An exact transcription of the entries is required, with none of the pictures carried over.

[Stored items]

* * *

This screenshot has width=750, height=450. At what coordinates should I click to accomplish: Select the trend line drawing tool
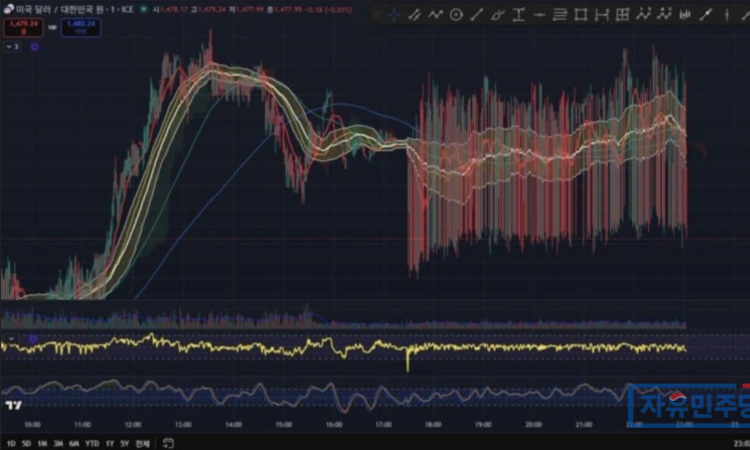pos(477,14)
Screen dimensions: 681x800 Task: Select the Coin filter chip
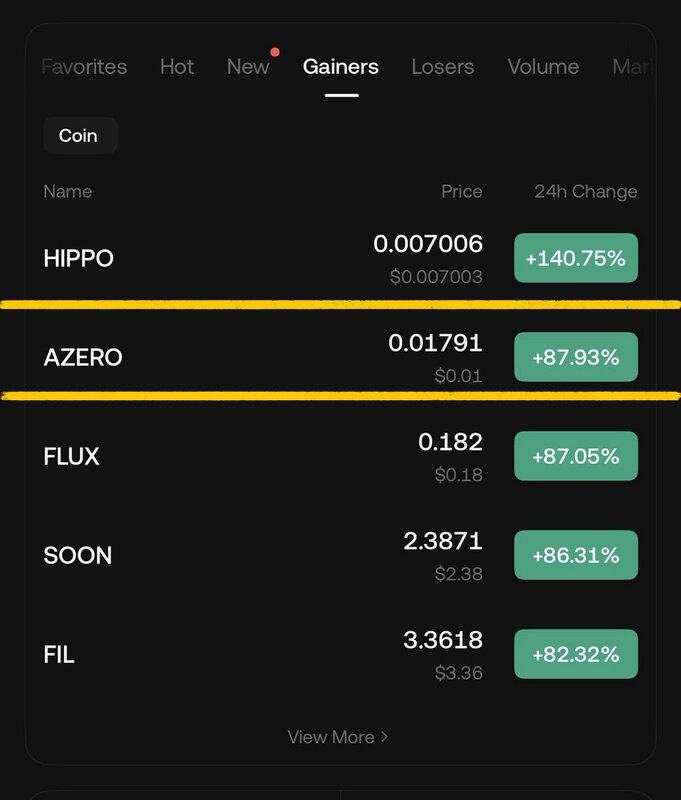click(x=79, y=136)
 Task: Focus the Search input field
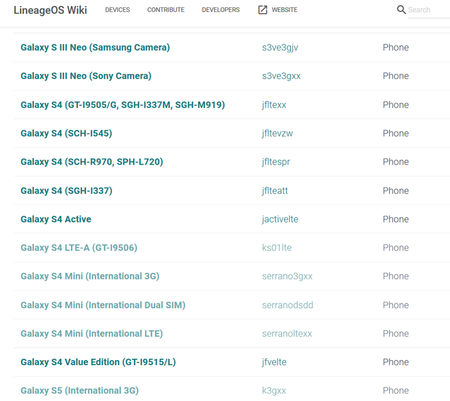tap(429, 10)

* * *

OUTPUT OF THE EXERCISE:
This screenshot has width=750, height=450. At what coordinates should I click to accomplish: Select the trend line drawing tool
pos(477,14)
Screen dimensions: 681x800 Task: Select the Coin filter chip
click(x=79, y=136)
 Task: Focus the Search input field
tap(429, 10)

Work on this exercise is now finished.